• **FRAGMENTO SELECCIONADO**:
>>

8 películas se estrenan
el 8 de junio de 2018 en la cartelera cinematográfica de Sevilla. Dos películas
estadounidenses, dos francesas, una británica, una argentina, una alemana y una
surcoreana. Ningún estreno español en la cartelera esta semana y se queda sin
editar en nuestra ciudad lamentablemente 3 películas que, a priori, podían ser
interesantes, la película de animación danesa “Beyond Beyond” (Esben toft Jacobsen, 2014), la aventura espacial
rusa basada en hechos reales “Salyut-7: Héroes en el espacio” (Klim Shipenko, 2017) y el documental
“Petitet” (Carles Bosch,
2018), sobre la vida de un gitano catalán ex músico e hijo de uno de los
‘palmeros’ del mítico Peret que padece una rara enfermedad crónica que provoca
altos grados de debilidad muscular. Dicho lo cual, vamos con
nuestras recomendaciones para esta semana.
A Taxi Driver: Los héroes de
Gwangju. (Corea del Sur, 2017). Dir. Jang Hoon.
Seleccionada por Corea del Sur como representante en los
Oscars 2018.
Ganadora del Premio a Mejor
Película y Mejor Actor en Buil Film Awards 2017.
Drama surcoreano basado en hechos reales y ambientado en
los años ochenta, interpretado por
Song Kang-ho, Thomas Kretschmann, Yoo Hae-jin, Ryu Jun-yeol, Park Hyuk-kwon y
Choi Gwi-hwa.
Aunque parezcan revestidas de una ligereza casi cordial,
las comedias alrededor de hechos dramáticos del pasado reciente (lo que ahora
se conoce como Memoria Histórica) tienen un plus de dificultad añadido: reírse
de, con o contra (úsese la preposición que se prefiera) un recuerdo político es
territorio minado. Huérfanos de este tipo de filmes en el cine español, al
margen del toque berlanguiano, que es otra cosa, y de algún experimento
feliz como “El Negociador”

<<

• **DATOS**:

>>

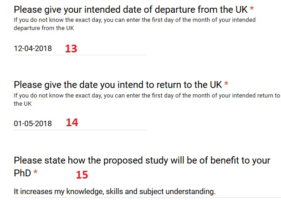Click the help text under departure question

pos(135,24)
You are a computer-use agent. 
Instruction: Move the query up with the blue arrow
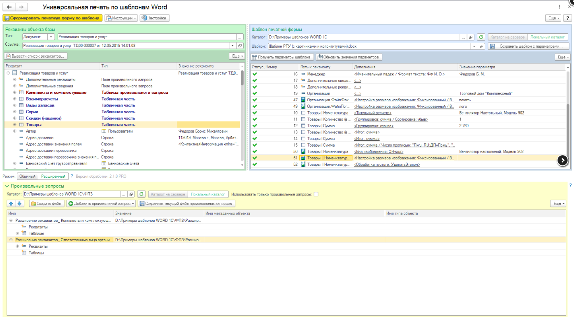point(11,203)
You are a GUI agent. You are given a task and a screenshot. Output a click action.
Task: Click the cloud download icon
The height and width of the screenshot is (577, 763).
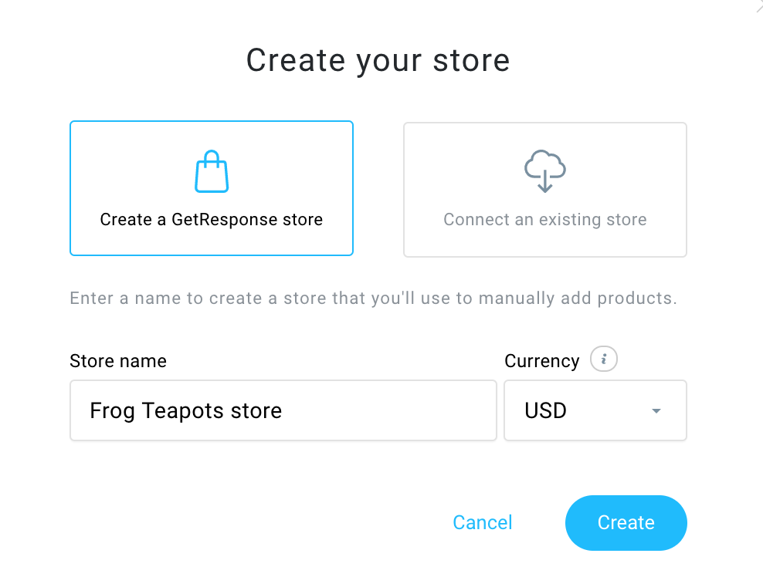544,171
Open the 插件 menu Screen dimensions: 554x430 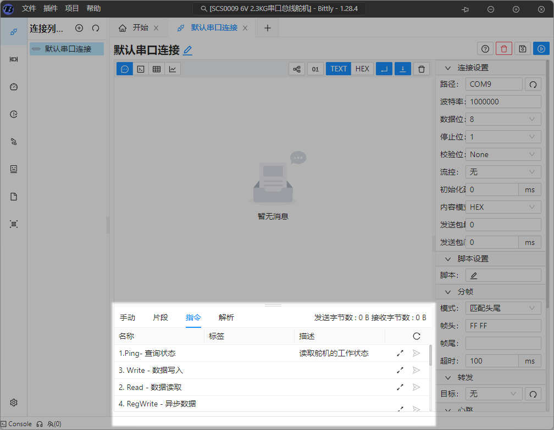[x=50, y=8]
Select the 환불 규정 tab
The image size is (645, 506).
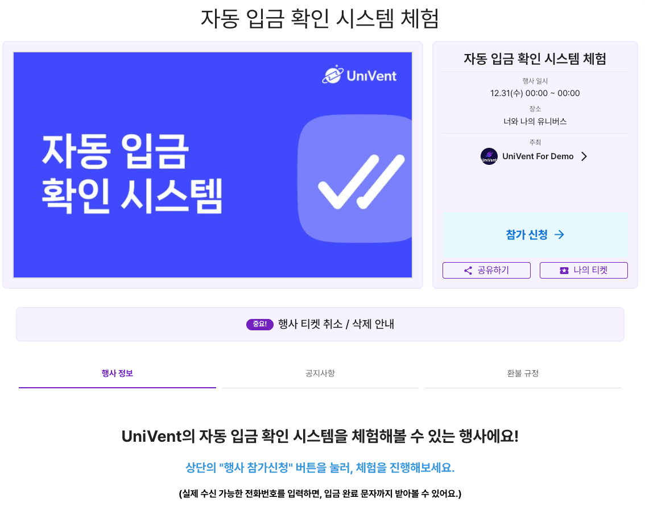click(523, 374)
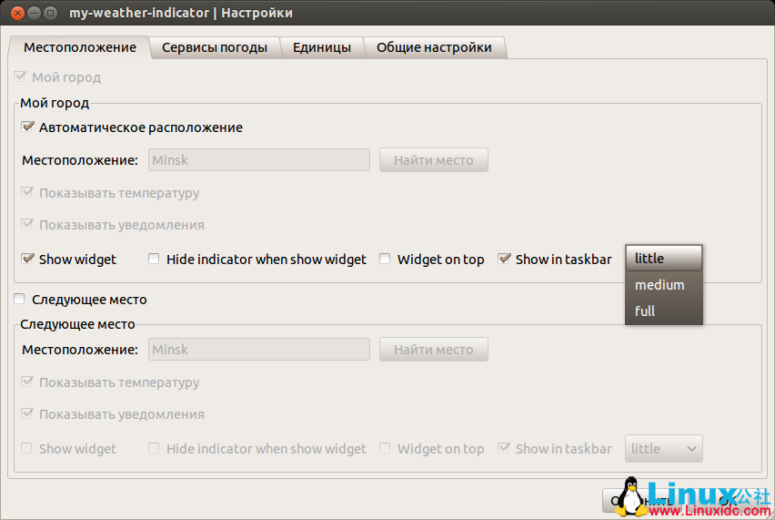This screenshot has height=520, width=775.
Task: Choose little in the open size dropdown
Action: pyautogui.click(x=664, y=259)
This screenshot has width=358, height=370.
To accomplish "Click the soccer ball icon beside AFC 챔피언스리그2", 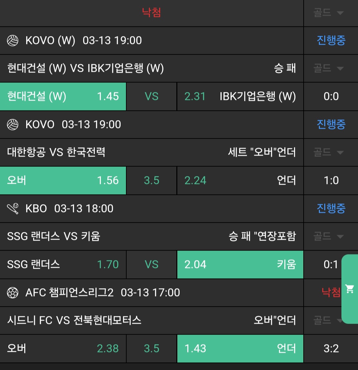I will click(x=13, y=293).
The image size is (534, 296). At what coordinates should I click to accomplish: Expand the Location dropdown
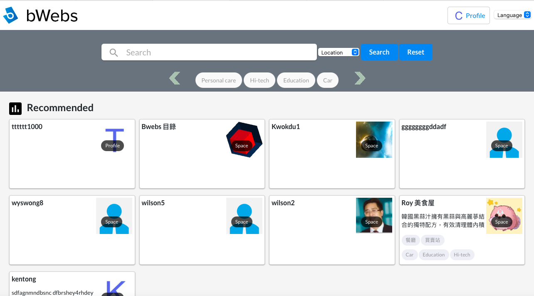339,52
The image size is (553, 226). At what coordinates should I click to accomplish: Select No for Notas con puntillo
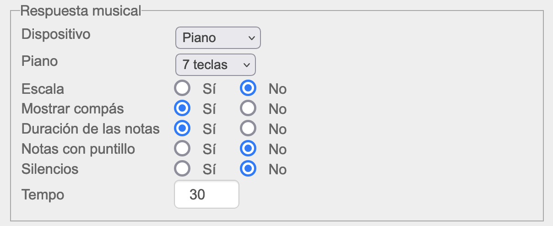pos(248,149)
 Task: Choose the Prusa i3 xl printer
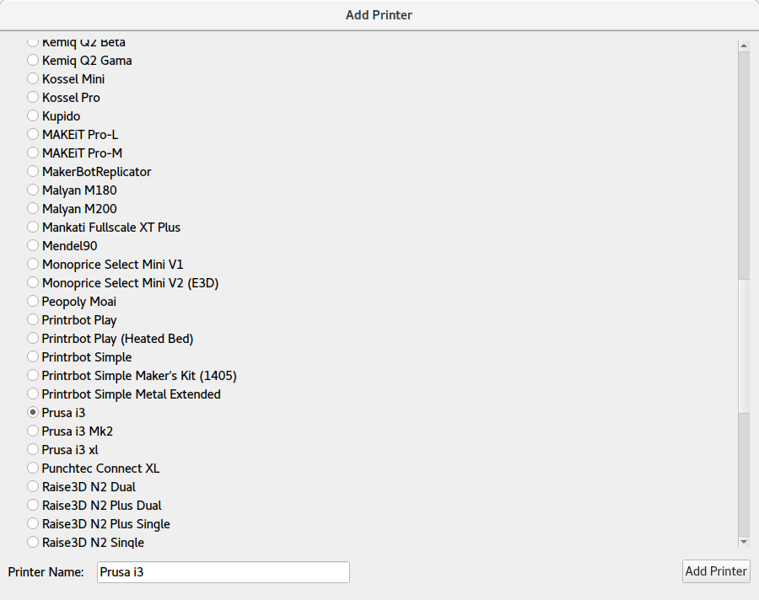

<<

• **TUS TAREAS**:
**A)** Según el fragmento sobre los estrenos de cine, ¿por qué las comedias sobre hechos dramáticos del pasado reciente tienen una dificultad añadida? Responde en una a tres oraciones.
**B)** Responde, por favor, estas preguntas sobre el fragmento sobre los estrenos de cine:
(i) ¿Cuántas películas se estrenan en la cartelera de Sevilla y en qué fecha?
(ii) ¿Qué enfermedad padece el protagonista del documental "Petitet"?
(iii) ¿Qué premios ganó "A Taxi Driver: Los héroes de Gwangju" en los Buil Film Awards 2017?
**C)** Retoma el fragmento sobre los estrenos de cine a partir de la última oración que aparece.

• **RESPUESTAS DADAS**:
**A)** Aunque parezcan revestidas de una ligereza casi cordial, reírse de, con o contra un recuerdo político es territorio minado.

**B)**
(i) Ocho películas, el 8 de junio de 2018.
(ii) Una rara enfermedad crónica que provoca altos grados de debilidad muscular.
(iii) Mejor Película y Mejor Actor.

**C)**
de Cobeaga, asistimos a este tour de force de Song Kang-ho, una suerte de
Ricardo Darín del cine coreano, que encarna a este taxista que es más de Besson
que de Scorsese, pero que también tira (o más bien le tiran) con bala.
Los sucesos de la ciudad coreana de Gwangju, donde en
1980 el ejército mató a decenas de personas que se manifestaban contra la
dictadura de Chun Doo-hwan, logran convulsionar la mirada de un tipo adocenado
y pusilánime que descubre la realidad de un país de la mano de un corresponsal
extranjero (Kretschman), casi con el mismo pasmo que muchos espectadores
descubrirán el pasado (no solo hubo Transición
aquí) de un país que hoy es sinónimo de progreso. La mirada sobre esa parte de
la población que miró hacia otro lado es el contrapunto a la cara amable de una
propuesta basada en hechos reales donde también luce la acción, especialidad
del director, en escenas de revuelta dignas del mejor cine bélico. Recomendada.
McQueen. (Reino Unido, 2018). Dir.
Ian Bonhôte y Peter Ettedgui.
Documental británico biográfico sobre la historia del
diseñador de moda Alexander McQueen, desde sus orígenes hasta el momento en el
que logró consolidar su carrera.
El score está compuesto por Michael Nyman.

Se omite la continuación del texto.